Nombre de citations du personnage dans chacun des sept livres de la Recherche

Total

Swann

JF

Guer

SG

Pris

Fug

TR

3

   

2

1

     

Cousine du duc de Guermantes elle est la fille du Comte de Bréquigny. Elle habite avec sa sœur Mme de Plassac l’hôtel de Bréquigny, voisin de l’hôtel où habitent les Guermantes. Alors que les Guermantes, Basin et Oriane s’apprêtent à se rendre à la soirée du prince et de la princesse de Guermantes, les deux soeurs annoncent au duc de Guermantes que leur parent commun Amanien d’Osmond est très malade et que son état ne laisse plus d’espoir. Le duc qui a une soirée mondaine très prometteuse ne veut pas gâcher  son plaisir, il fait semblant de ne pas réaliser ce qu’on lui dit et change de sujet (1).
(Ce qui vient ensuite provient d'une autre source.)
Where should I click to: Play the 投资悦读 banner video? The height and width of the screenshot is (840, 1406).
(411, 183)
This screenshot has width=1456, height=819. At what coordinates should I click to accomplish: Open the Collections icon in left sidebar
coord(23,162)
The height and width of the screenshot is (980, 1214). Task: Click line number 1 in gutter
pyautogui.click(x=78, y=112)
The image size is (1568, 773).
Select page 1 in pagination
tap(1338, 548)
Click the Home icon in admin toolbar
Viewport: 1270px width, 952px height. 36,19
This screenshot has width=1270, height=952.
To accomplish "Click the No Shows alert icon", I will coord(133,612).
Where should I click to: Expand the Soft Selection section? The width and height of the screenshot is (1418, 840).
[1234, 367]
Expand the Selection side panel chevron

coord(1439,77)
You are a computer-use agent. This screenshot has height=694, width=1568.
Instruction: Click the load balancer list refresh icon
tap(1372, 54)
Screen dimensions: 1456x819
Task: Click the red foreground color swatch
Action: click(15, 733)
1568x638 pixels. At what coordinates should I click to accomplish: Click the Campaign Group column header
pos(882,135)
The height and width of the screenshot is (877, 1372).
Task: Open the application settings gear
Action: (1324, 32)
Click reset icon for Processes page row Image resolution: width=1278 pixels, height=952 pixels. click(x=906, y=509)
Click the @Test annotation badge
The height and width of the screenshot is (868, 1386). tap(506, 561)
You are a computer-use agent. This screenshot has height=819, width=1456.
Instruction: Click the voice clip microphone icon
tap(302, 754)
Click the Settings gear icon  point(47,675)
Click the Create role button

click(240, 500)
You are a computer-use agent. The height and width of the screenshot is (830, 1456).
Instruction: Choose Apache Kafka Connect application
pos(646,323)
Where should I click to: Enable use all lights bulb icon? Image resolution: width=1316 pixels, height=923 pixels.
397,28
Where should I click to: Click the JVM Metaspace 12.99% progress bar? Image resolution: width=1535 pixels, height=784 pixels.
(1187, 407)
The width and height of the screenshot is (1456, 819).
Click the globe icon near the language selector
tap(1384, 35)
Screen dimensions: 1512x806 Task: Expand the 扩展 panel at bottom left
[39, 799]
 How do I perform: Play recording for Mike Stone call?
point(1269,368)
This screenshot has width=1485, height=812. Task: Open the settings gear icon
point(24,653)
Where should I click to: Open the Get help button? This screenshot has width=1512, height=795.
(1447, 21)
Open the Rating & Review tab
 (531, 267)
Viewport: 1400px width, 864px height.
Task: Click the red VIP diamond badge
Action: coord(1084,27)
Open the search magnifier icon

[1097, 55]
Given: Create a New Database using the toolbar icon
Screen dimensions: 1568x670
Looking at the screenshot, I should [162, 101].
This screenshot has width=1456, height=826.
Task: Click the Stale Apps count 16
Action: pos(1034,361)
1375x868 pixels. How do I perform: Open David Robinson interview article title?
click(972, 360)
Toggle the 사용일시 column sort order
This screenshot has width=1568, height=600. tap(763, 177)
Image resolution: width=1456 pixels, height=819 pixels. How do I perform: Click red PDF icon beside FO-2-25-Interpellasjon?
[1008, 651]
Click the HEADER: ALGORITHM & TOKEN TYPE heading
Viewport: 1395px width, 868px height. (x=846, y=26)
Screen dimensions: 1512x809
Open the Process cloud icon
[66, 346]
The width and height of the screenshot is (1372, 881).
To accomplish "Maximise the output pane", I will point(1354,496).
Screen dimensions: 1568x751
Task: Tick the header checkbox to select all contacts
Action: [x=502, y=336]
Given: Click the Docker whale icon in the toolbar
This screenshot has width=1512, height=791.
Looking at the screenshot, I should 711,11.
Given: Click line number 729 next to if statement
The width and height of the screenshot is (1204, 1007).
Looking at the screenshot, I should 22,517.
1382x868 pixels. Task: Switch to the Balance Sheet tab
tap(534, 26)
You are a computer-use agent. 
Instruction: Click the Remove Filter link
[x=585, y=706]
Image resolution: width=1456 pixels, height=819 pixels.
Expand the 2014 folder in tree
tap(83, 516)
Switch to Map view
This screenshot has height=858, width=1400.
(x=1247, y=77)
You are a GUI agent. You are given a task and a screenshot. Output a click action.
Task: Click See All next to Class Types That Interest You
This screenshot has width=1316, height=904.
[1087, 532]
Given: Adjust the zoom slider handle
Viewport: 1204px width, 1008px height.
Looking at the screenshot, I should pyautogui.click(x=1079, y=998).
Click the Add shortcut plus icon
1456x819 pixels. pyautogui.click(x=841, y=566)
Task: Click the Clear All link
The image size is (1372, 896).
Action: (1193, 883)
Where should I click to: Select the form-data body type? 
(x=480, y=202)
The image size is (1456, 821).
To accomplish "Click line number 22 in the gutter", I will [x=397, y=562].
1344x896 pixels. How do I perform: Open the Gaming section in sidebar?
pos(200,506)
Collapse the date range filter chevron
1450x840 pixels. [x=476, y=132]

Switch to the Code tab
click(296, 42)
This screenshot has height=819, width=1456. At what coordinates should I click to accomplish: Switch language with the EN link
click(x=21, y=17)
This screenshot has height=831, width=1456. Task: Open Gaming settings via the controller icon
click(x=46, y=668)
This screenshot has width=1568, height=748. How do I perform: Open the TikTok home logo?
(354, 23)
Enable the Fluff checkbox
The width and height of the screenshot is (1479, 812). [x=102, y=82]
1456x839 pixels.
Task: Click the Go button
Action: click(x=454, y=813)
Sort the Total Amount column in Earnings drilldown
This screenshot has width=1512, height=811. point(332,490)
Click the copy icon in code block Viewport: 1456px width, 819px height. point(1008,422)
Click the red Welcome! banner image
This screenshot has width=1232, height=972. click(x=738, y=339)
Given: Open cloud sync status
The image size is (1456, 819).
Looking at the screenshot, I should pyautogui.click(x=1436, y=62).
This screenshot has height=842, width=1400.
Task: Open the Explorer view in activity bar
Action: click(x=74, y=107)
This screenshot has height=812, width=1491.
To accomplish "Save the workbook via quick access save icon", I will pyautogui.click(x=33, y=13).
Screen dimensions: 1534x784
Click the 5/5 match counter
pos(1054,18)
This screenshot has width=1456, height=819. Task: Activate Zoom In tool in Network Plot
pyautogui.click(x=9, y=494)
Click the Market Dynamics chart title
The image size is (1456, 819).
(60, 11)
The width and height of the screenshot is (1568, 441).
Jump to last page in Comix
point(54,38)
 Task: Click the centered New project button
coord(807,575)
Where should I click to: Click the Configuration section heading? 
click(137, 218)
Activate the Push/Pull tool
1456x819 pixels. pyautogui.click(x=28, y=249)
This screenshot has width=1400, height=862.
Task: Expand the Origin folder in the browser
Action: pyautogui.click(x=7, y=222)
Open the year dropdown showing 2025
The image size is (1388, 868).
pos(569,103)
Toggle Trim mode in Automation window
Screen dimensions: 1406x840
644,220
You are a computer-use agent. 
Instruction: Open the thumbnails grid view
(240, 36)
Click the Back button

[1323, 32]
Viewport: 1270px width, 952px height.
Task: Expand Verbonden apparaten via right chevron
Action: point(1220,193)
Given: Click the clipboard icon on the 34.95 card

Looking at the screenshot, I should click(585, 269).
Basin et Oriane se rendent à la soirée de leurs cousins. A leur retour, alors qu’ils s’apprêtent à s’habiller pour aller à un bal costumé, les deux visiteuses se présentent à nouveau pour annoncer cette fois la mort d’Amanien d’Osmond mais le duc de Guermantes toujours préoccupé par son prochain rendez-vous mondain, refuse d’admettre la réalité afin de ne pas gâcher sa soirée (2).

(1)
Deux autres dames porteuses de canne, Mme de Plassac et Mme de Tresmes, toutes deux filles du comte de Bréquigny, vinrent ensuite faire visite à Basin et déclarèrent que l’état du cousin Mama ne laissait plus d’espoir. Après avoir haussé les épaules, et pour changer de conversation, le duc leur demanda si elles allaient le soir chez Marie–Gilbert.(Guer 575/557)
(2)

Il se heurta devant sa porte, sévèrement gardée par elles, aux deux dames à canne qui n’avaient pas craint de descendre nuitamment de leur cime afin d’empêcher un scandale. « Basin, nous avons tenu à vous prévenir, de peur que vous ne soyez vu à cette redoute : le pauvre Amanien vient de mourir, il y a une heure. » Le duc eut un instant d’alarme. Il voyait la fameuse redoute s’effondrer pour lui du moment que, par ces maudites montagnardes, il était averti de la mort de M. d’Osmond. Mais il se ressaisit bien vite et lança aux deux cousines ce mot où il faisait entrer, avec la détermination de ne pas renoncer à un plaisir, son incapacité d’assimiler exactement les tours de la langue française : « Il est mort ! Mais non, on exagère, on exagère ! » Et sans plus s’occuper des deux parentes qui, munies de leurs alpenstocks, allaient faire l’ascension dans la nuit, il se précipita aux nouvelles en interrogeant son valet de chambre : « Mon casque est bien arrivé  »  (SG 725/122).